Fascinating stuff.  The latest project of this nature to cross my bows is NatureNet, which is a citizen science system designed to collect and capture biodiversity data within national parks.  Visitors to various parks are encouraged both to collect biodiversity data, but also to have a say in how management systems should be designed.  The aim is very much to create a crowd of people with a serious stake in the success of each park who will work well together to ensure its continued success.

The system works across both mobile and desktop devices.  Park users can monitor and record data using a mobile app, including photos, video, sounds, observations, and locations.  This data is then transferred to the server device when they are back at the entrance to the park.

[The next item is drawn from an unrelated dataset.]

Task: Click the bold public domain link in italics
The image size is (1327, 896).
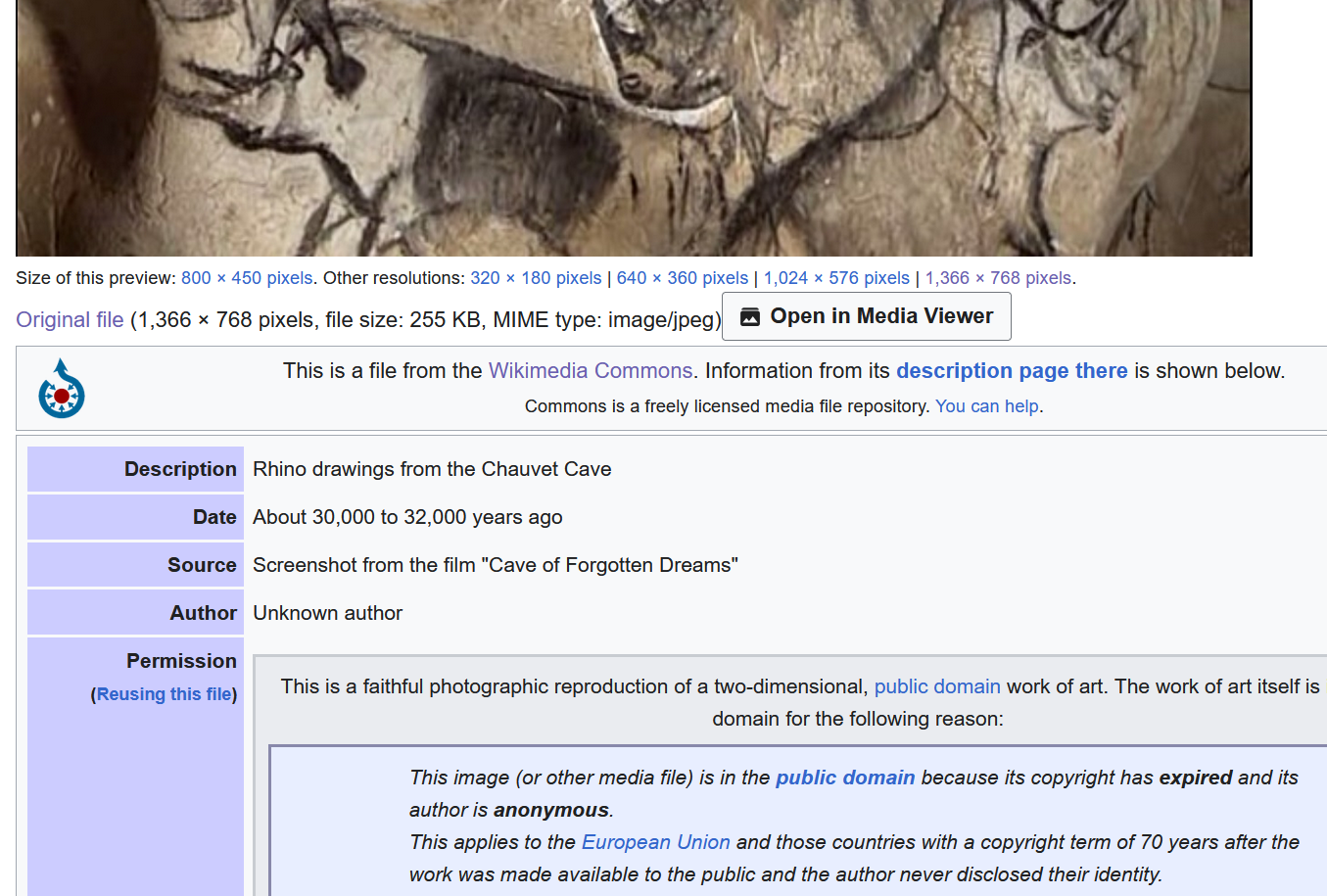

A paper looking at the most effective design of such a system has recently been produced in conjunction with the 17th ACM conference on Computer supported cooperative work & social computing.  The paper describes the original four ‘modes’ of the application:

  • Maps, Views, & Data: an interactive view of the nature park with scatterviews that show categories of photos, bio-diversity data associated with photos, design ideas, and people.
  • People & Groups: information about individuals that have contributed, including their bio-diversity observations and design ideas.
  • Be a Scientist: bio-diversity data contributions; access to conversations about biodiversity data.
  • Be a Designer: contribution and discussion of design ideas.

Most of the input into better systems design comes via ideation in six main areas:

  1. Ideas submission and management:This is a basic feedback exercise, allowing people to suggest new features they would like to see.
  2. Ideas comments/votes: These ideas are then commented and voted upon by other members of the community.
  3. Idea selection: The best ideas are then selected by the design team based upon the above.
  4. Idea implementation: This is an interesting stage, as those with programming skills can modify and upgrade the open source software.
  5. Idea integration: These upgrades are then integrated into the core app by the design team.
  6. System modification: Tabletop and mobile apps are installed as a version in the park by the design team or local naturalists.

The hope is that each of these six areas for involvement will provide the crowd with enough areas of potential involvement to offer something for everyone.  The paper concludes with some initial findings from the NatureNet project, revealing that despite it being early days, the project has already obtained some good engagement with park users.